Colleen Green performs at Baby’s All Right during the Northside Festival. Photo by Chona Kasinger.
D∆WN and her recent collborator Kingdom’s show, originally scheduled for Market Hotel, was moved to Rough Trade, and while the record-store venue has exponentially less character than the newly legal DIY space, that didn’t keep D∆WN from tearing it down. The cuts from her Kingdom EP Infrared were well-received, but the crowd went absolutely batshit for “Wake Up,” from her upcoming LP Redemptionheart. At a late show at Baby’s All Right, Colleen Green, Childbirth, and Diet Cig proved that women with guitars playing the same old chords is just inherently more interesting than a bunch of dudes doing the same thing. It’s all about perspective.
Saturday evening, The Felice Brothers opened for Conor Oberst and Kacey Musgraves, then served as Oberst’s backing band. The weirdly grown-up looking Oberst played some old folk-leaning Bright Eyes songs as well as some new joints off his latest LP, Upside Down Mountain. The Felice Bros.-arrangement of “First Day of My Life” was particularly painful, however, as were Kacey Musgraves’ pro-gun tweets later in the night, after news of the massacre on Latin night at a gay club in Orlando, Florida.
Pitchfork’s noise-heavy showcase at Saint Vitus had one of the more interesting lineups all weekend, with sets billed from Rabit, Lotic, Marshstepper, Priests, Breadwoman, Dan Vassalotti, and Bichkraft. The show at the increasingly notorious Saint Vitus (which, despite a subpar soundsystem, awkward layout and isolated location, is proving to be one of the best-booked bars in New York), served to help to re-establish the publication’s legacy of promoting underexposed talent. It might have been a bit difficult to reconcile the fact that the newly Condé Nast-owned property was hosting Breadwoman and Marshstepper, two little-known acts that are as much performance art as anything else. But by the show’s end there was little reason to feel anything other than appreciation for the brand and the fact they gave this art a platform — the show was that good.

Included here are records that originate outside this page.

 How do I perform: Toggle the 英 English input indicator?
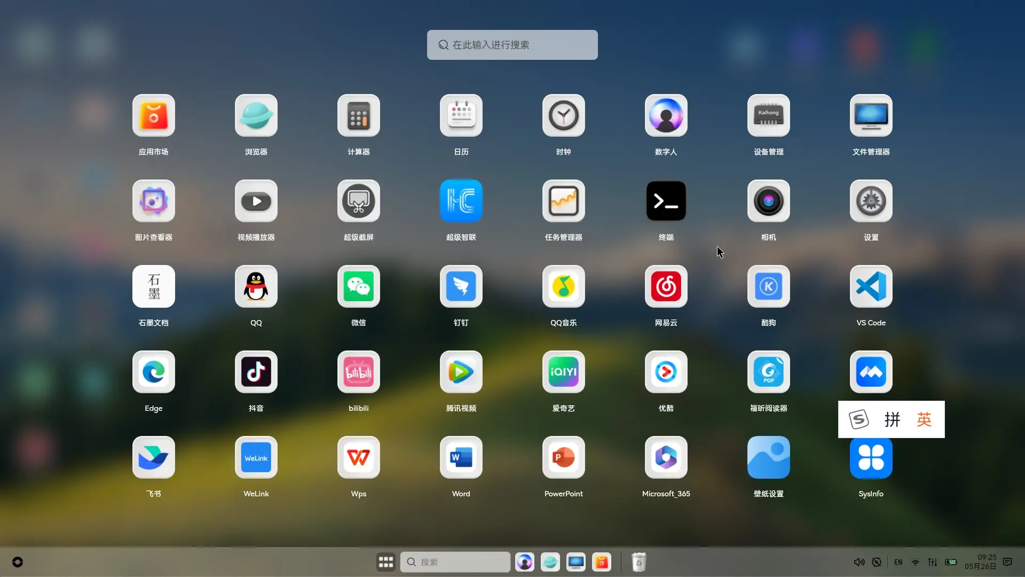(924, 419)
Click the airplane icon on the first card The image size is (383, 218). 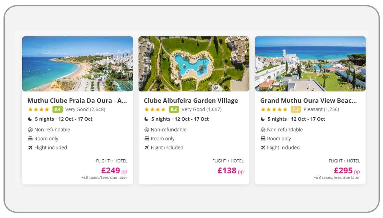point(30,148)

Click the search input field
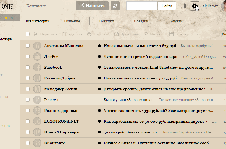142,6
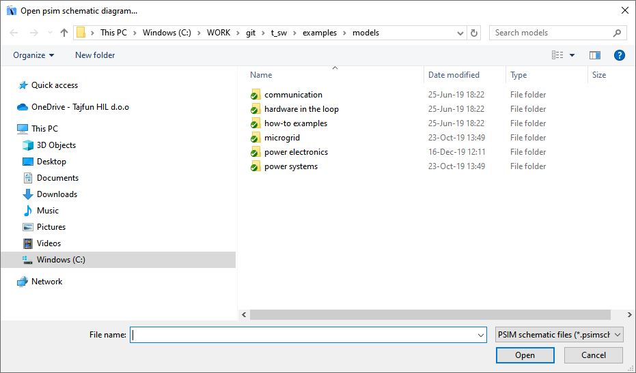The image size is (636, 373).
Task: Click the Music icon in sidebar
Action: pos(28,211)
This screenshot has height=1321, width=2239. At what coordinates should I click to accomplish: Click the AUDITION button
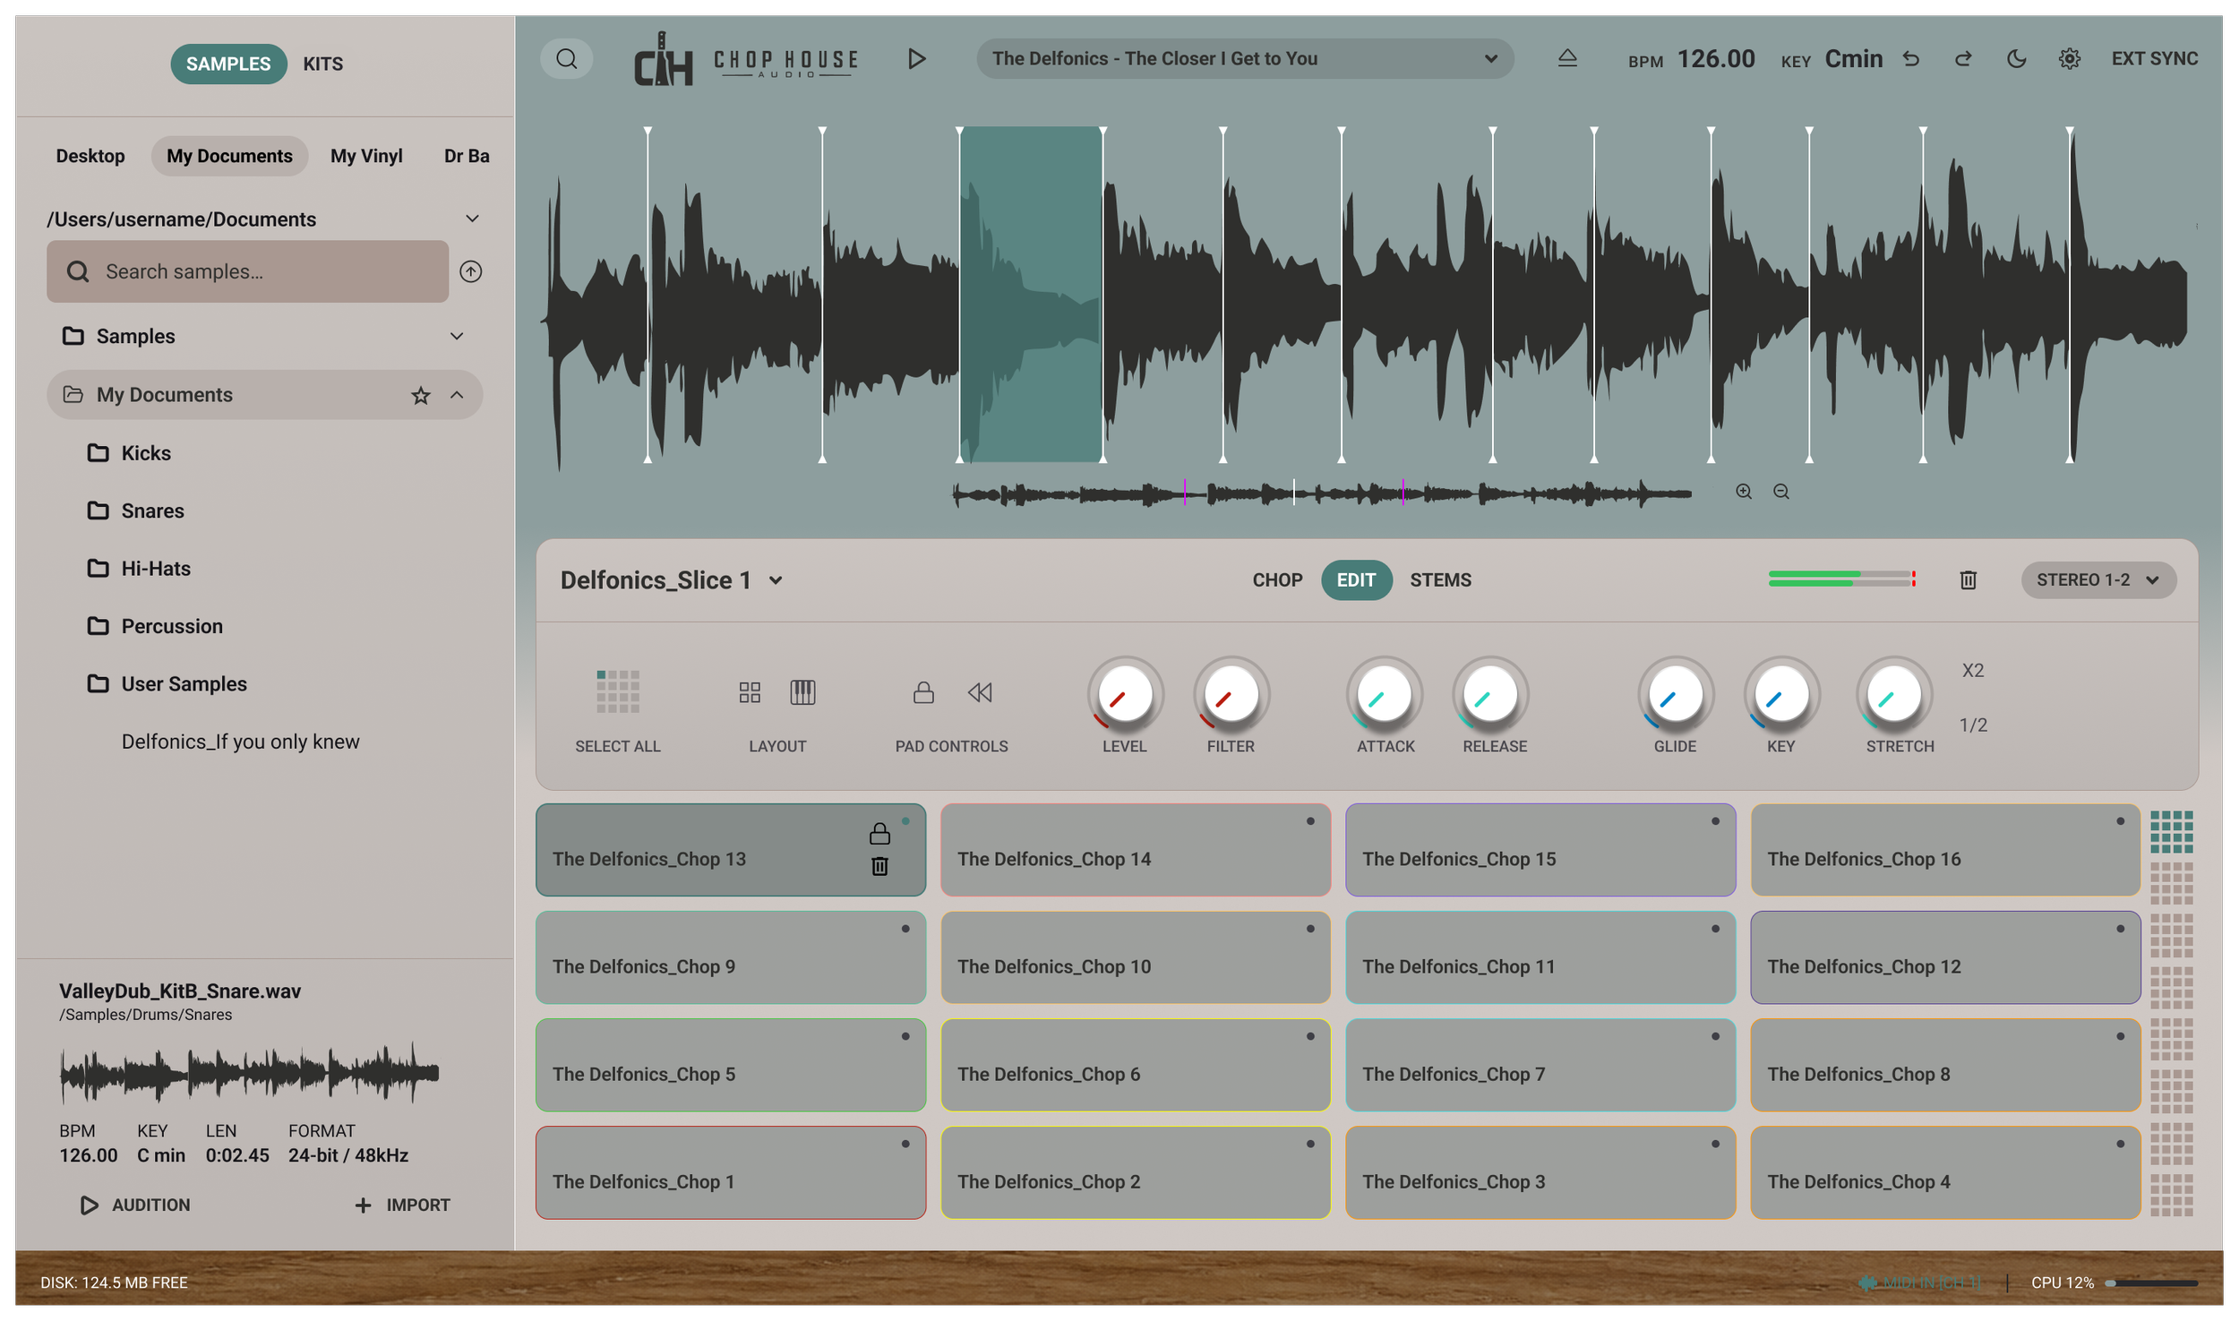[x=135, y=1205]
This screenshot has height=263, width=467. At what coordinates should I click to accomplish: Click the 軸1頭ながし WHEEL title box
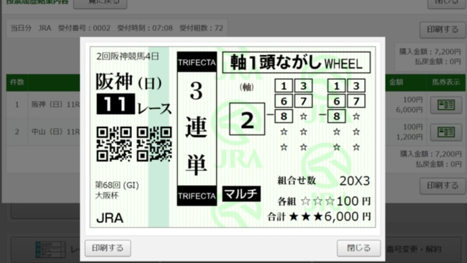(x=296, y=62)
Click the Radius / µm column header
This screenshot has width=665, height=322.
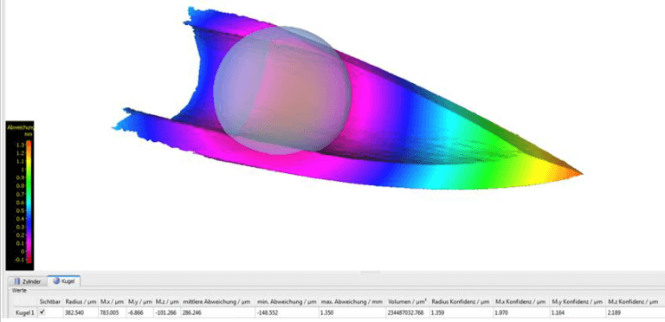[x=81, y=302]
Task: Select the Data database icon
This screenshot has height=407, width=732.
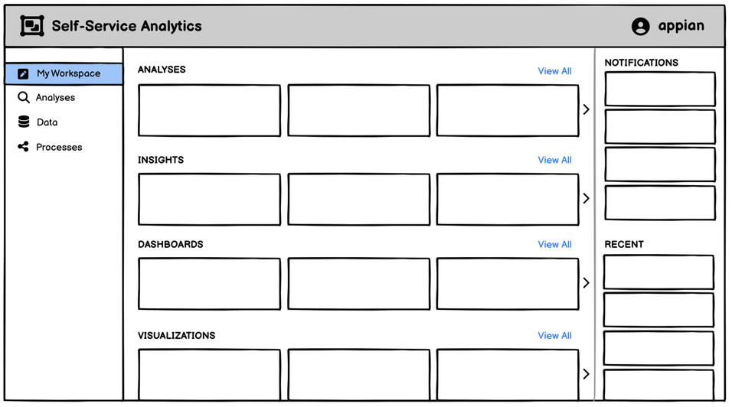Action: [x=24, y=122]
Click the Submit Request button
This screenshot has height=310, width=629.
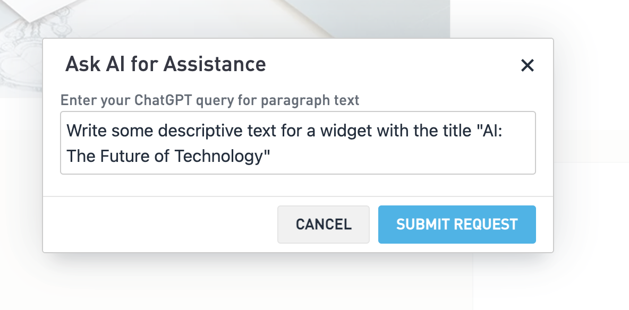click(x=457, y=225)
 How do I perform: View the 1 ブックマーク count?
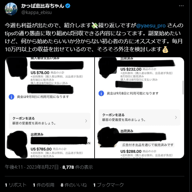(x=109, y=185)
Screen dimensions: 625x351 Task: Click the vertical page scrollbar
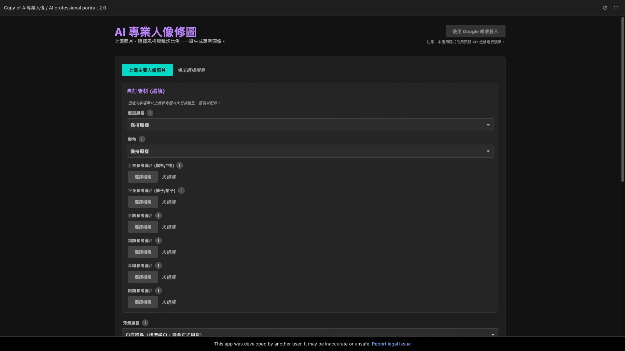[x=622, y=99]
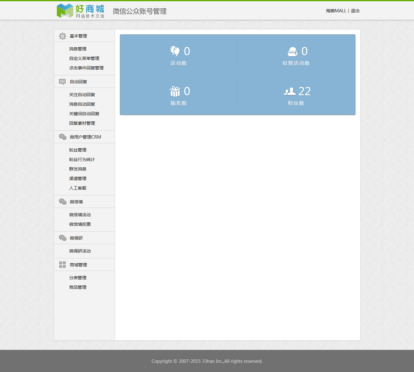The width and height of the screenshot is (414, 372).
Task: Open 自定义菜单管理 menu item
Action: point(84,58)
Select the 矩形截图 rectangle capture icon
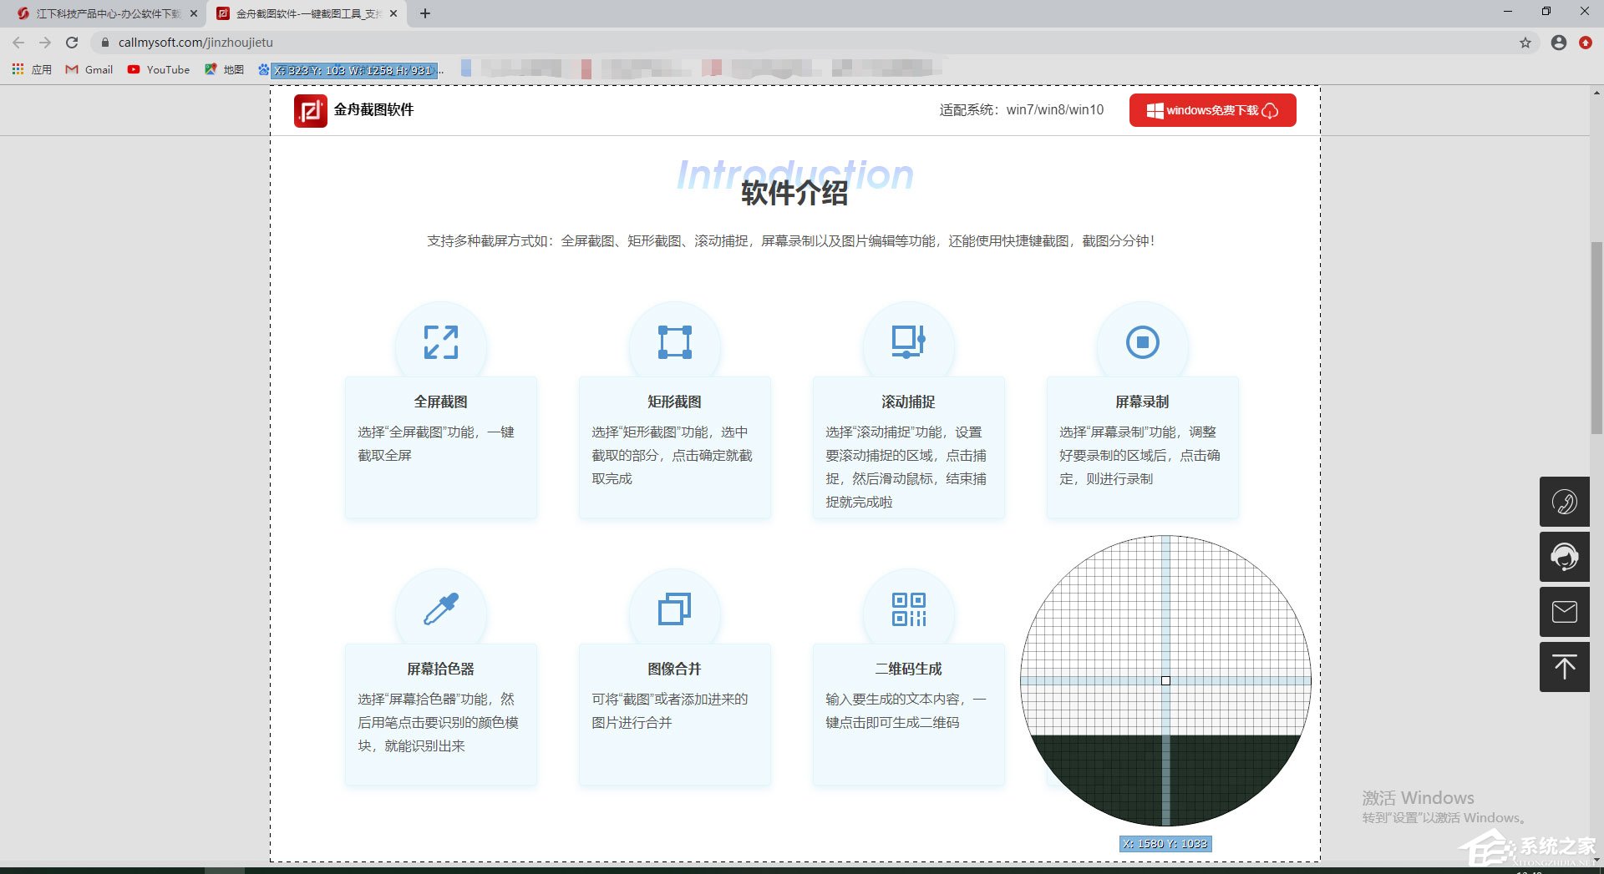This screenshot has width=1604, height=874. (x=675, y=341)
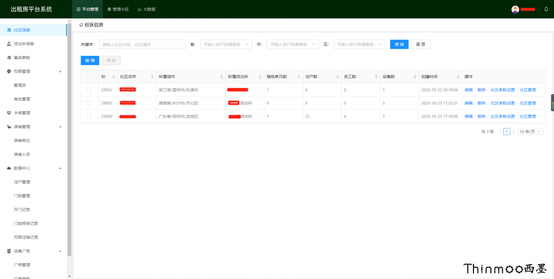
Task: Open the 省 province dropdown
Action: point(226,45)
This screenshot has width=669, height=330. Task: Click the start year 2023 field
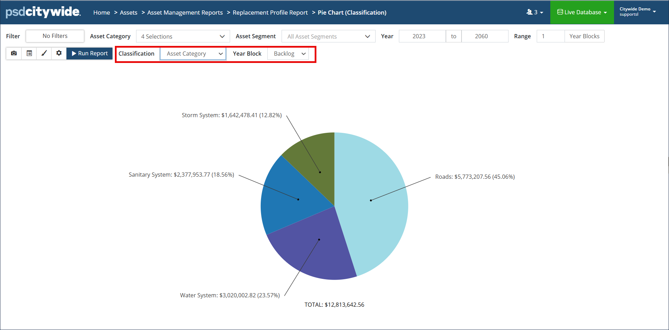click(x=419, y=37)
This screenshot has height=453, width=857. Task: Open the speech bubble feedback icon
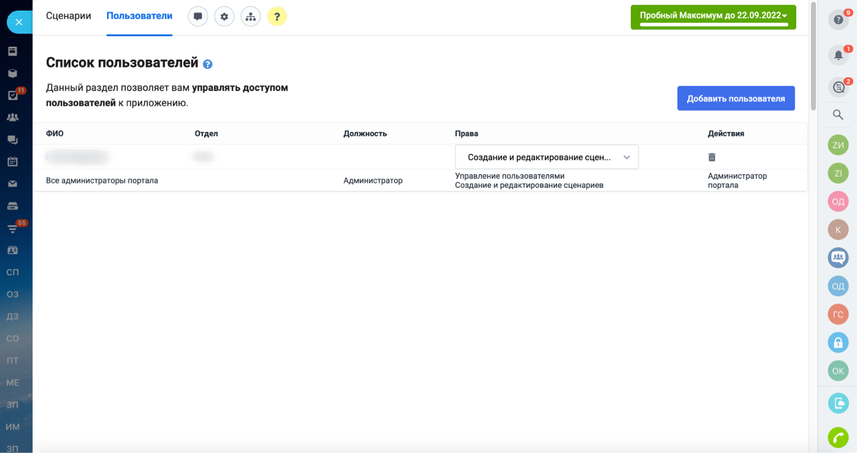198,17
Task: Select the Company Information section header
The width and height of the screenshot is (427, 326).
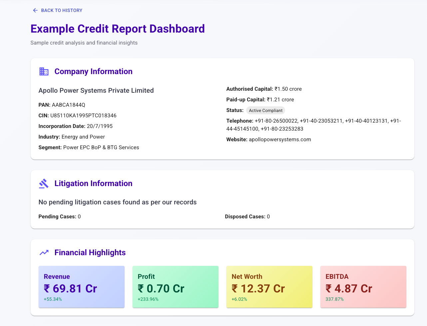Action: pos(93,71)
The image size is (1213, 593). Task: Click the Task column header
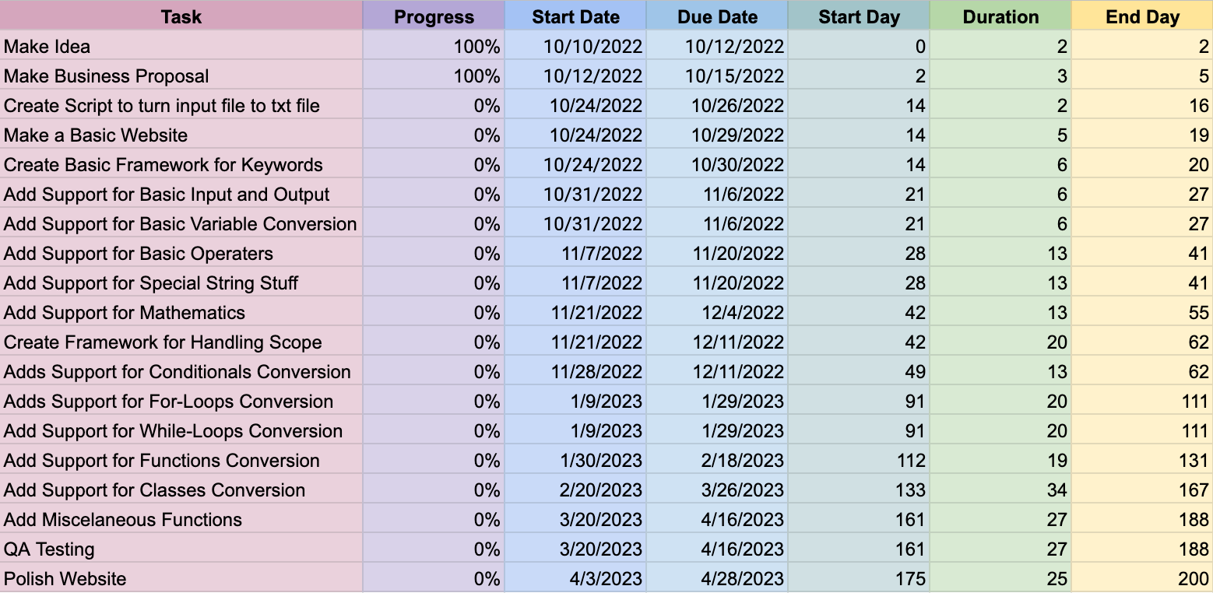pos(181,16)
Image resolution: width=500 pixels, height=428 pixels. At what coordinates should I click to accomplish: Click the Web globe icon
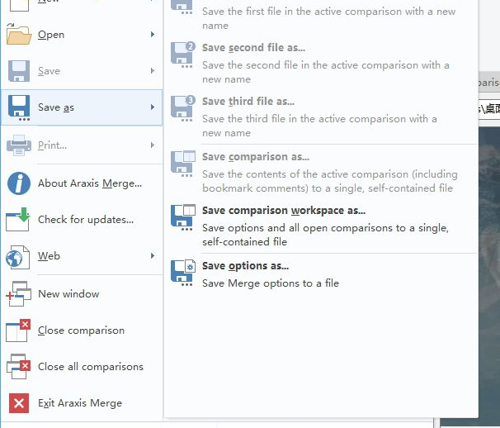[18, 257]
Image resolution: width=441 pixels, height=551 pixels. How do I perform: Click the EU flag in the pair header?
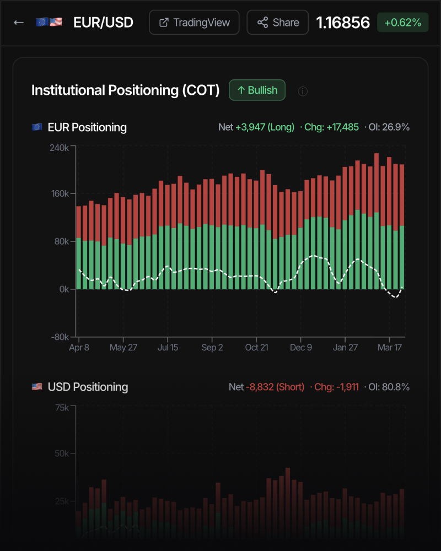(x=41, y=22)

The Breadwoman performance, a collaboration between producer Steve Moshier and performance artist Anna Homler, played out as a chilled-out noise-scape to soundtrack to the titular, bread-adorned dancer, who at one point gave birth to a sourdough round. Marshstepper, on the other hand, was a trip to hell. Frontman Nick Nappa paraded two chained and masked women to the stage, where they sat silent and still as he trounced around, swallowing the microphone and slapping the aforementioned chain against some homemade noise box. It was a lot of fun, and when paired with DC punks Priests, and the less abrasive closing acts of Rabit and Lotic, made a case for the essential qualities of the live show, and Northside Festival in general.
We didn’t catch the 33 1/3 Book Series event, which saw Frankie Cosmos perform songs from Liz Phair’s Exile in Guyville, Ava Luna perform songs from Serge Gainsbourg’s Histoire de Melody Nelson, and Deradoorian perform songs from Black Sabbath’s Master of Reality at Rough Trade, but it might have been interesting, and they certainly score points for precociousness. Brian Wilson performing Pet Sounds was about as sad as you can imagine. An old man being pushed out onstage at the behest of people who stand to gain financially from such a spectacle, it was a bittersweet coda to a weekend of otherwise pleasant experiences.